What you are asked to do:
Return the lines of the data below exactly, starting with the line containing "Where should I click to: Open" and going on through the line containing "pos(12,102)". Leave the pictures out of your answer.

The input:
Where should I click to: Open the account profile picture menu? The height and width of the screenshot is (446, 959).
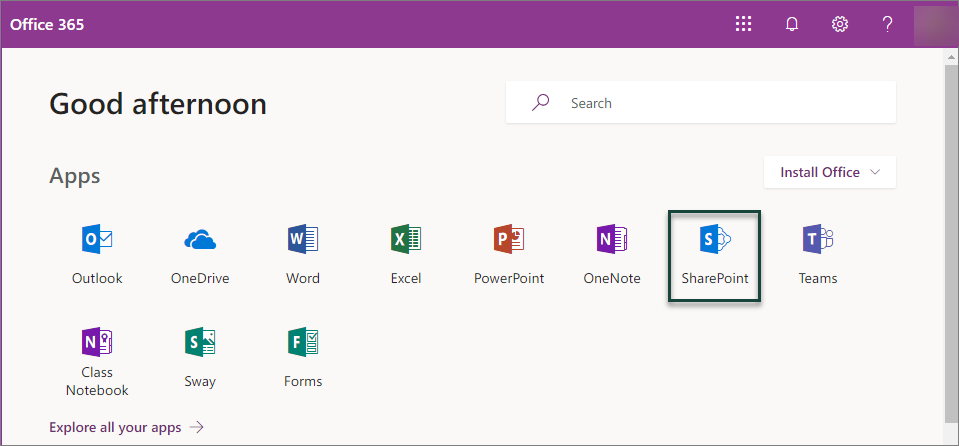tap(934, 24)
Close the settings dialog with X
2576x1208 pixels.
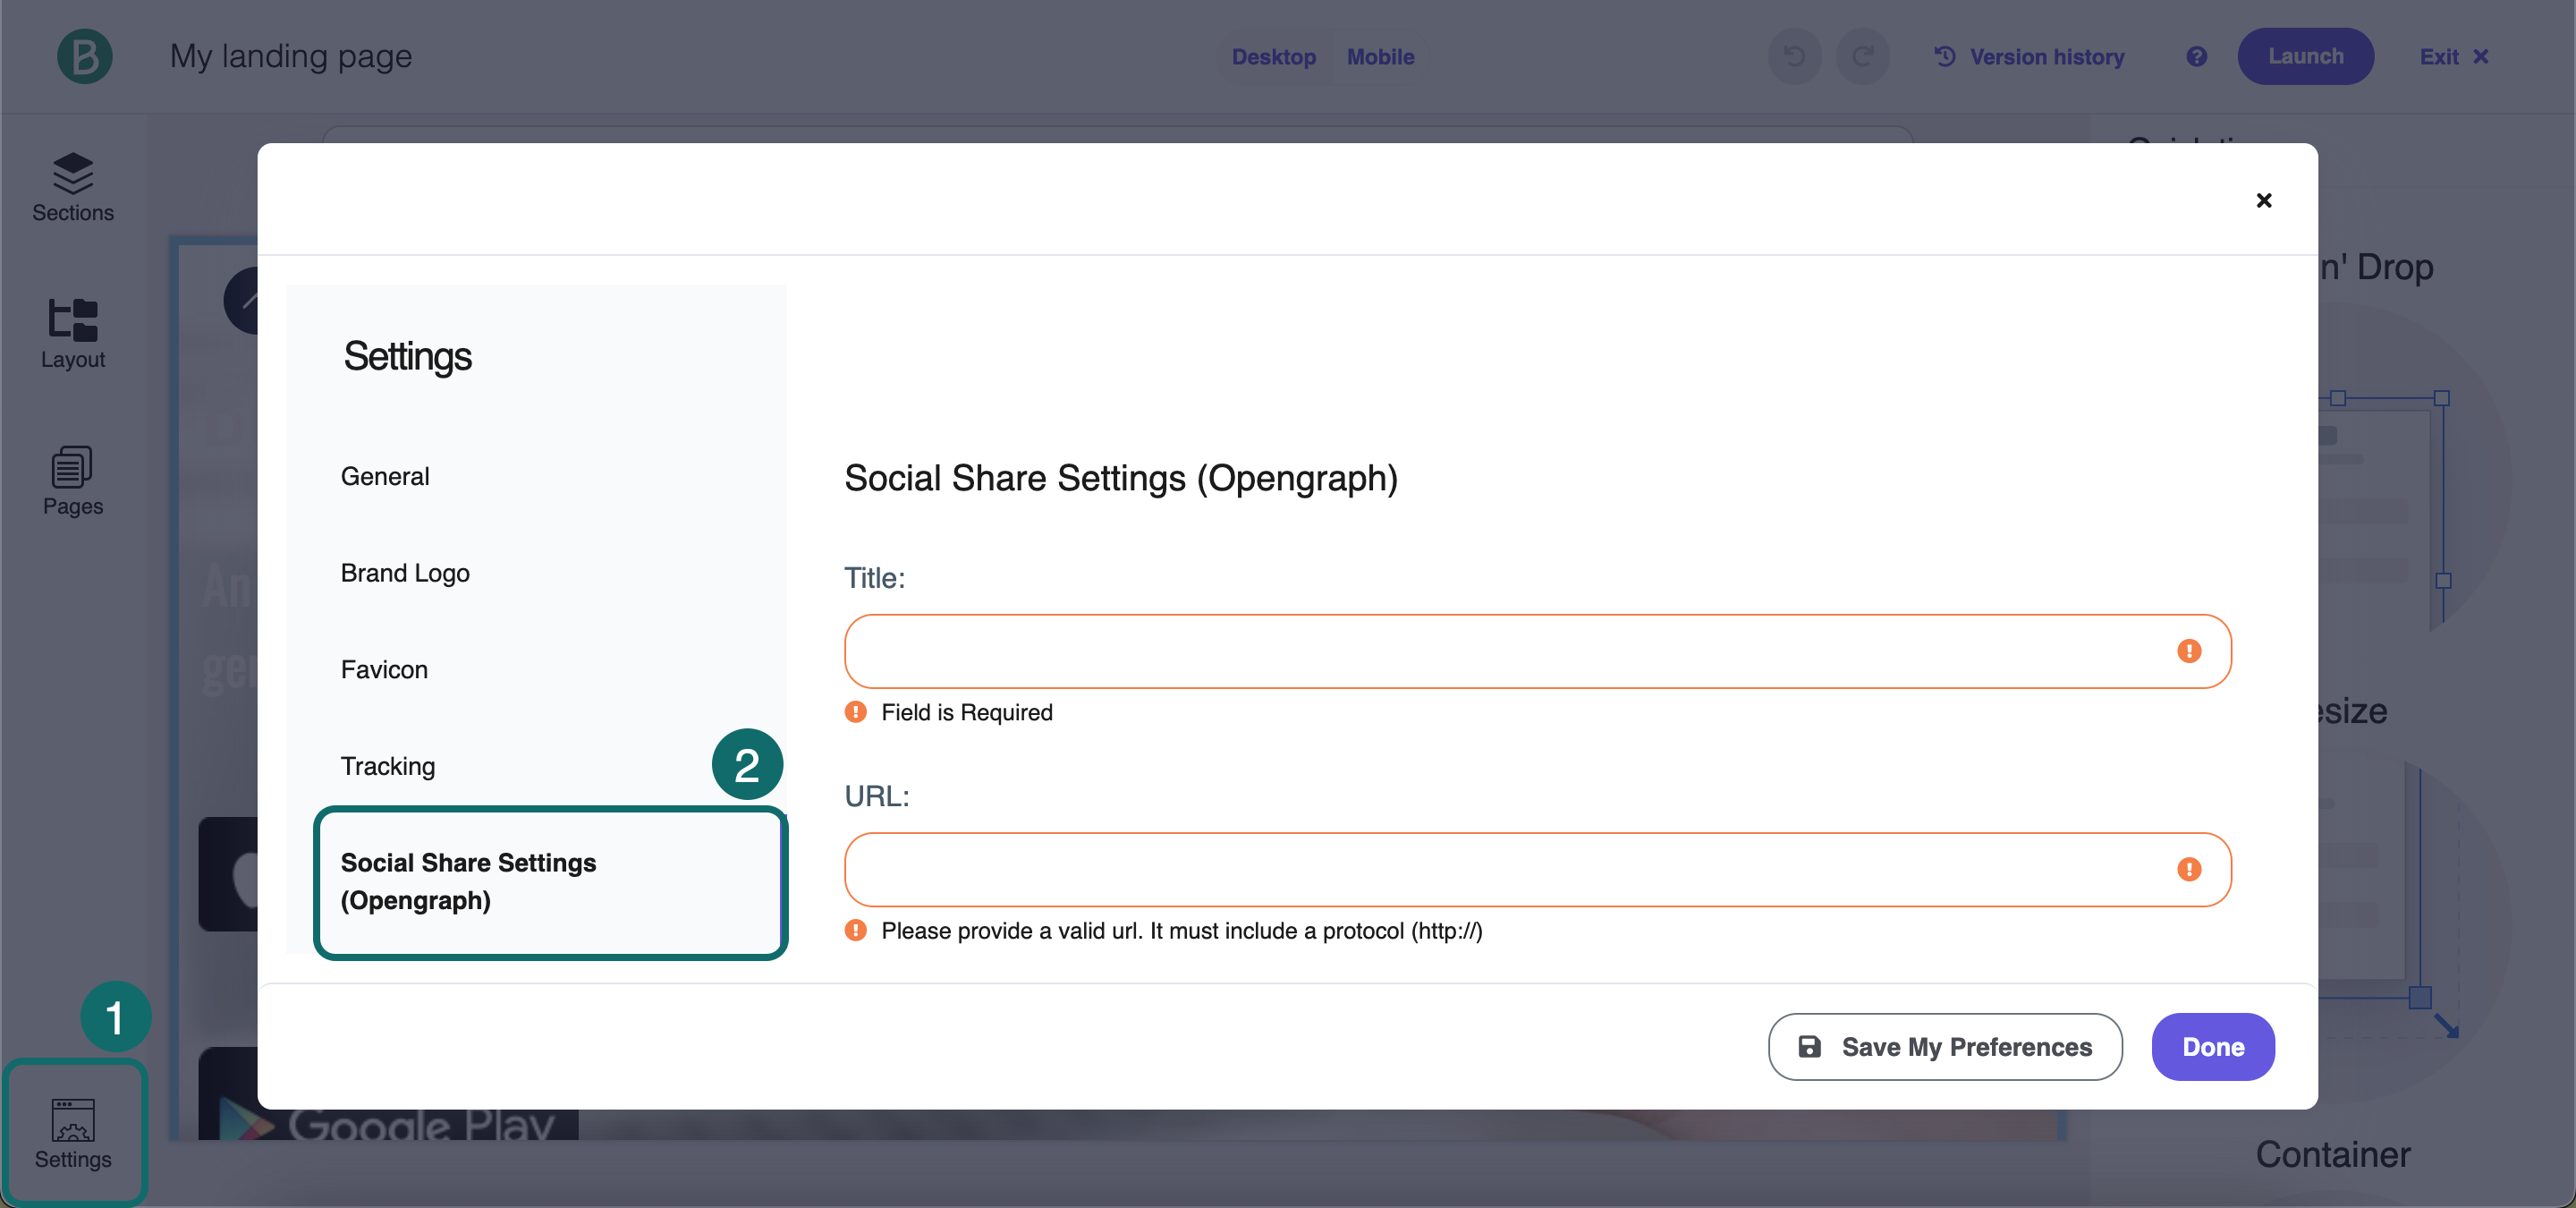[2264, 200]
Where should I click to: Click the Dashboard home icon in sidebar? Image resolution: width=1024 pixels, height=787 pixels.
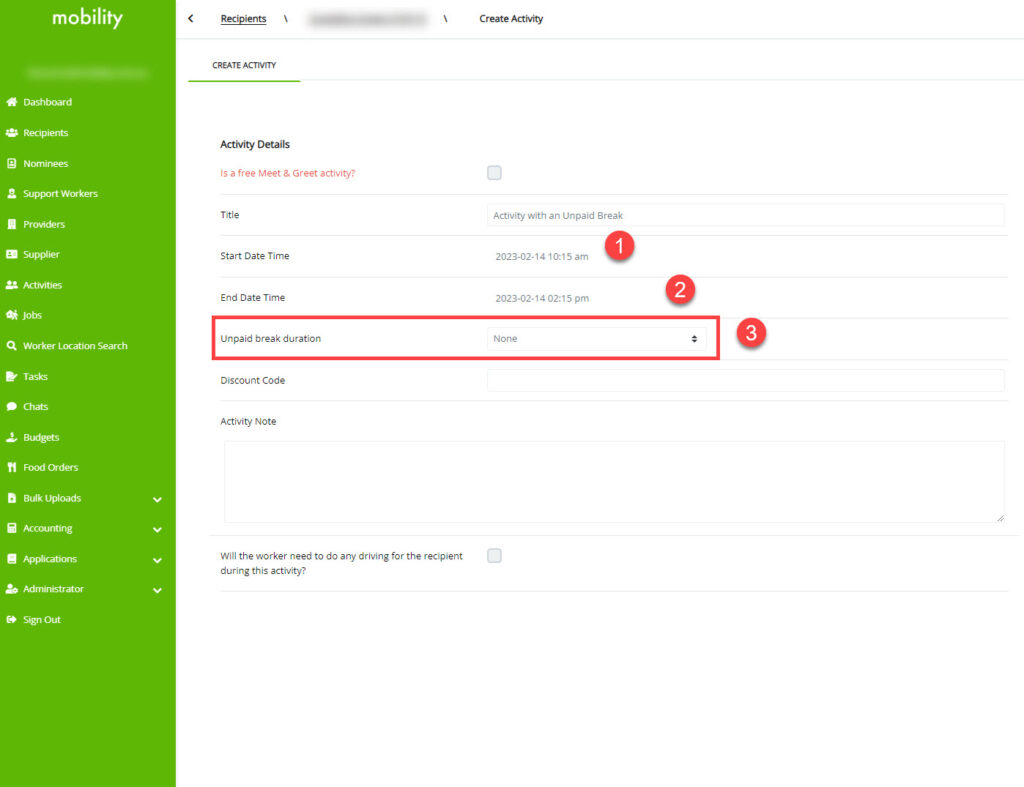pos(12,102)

---

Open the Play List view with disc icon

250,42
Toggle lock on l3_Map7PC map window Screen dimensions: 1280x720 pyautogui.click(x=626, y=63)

...

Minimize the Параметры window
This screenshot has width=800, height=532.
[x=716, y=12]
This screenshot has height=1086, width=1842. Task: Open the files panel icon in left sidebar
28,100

Answer to this exercise:
Where should I click to: Open the account profile picture menu? The height and width of the screenshot is (446, 959).
tap(934, 24)
Close the settings dialog with X
2576x1208 pixels.
[2264, 200]
Where should I click to: Click the Dashboard home icon in sidebar? Image resolution: width=1024 pixels, height=787 pixels.
pos(12,102)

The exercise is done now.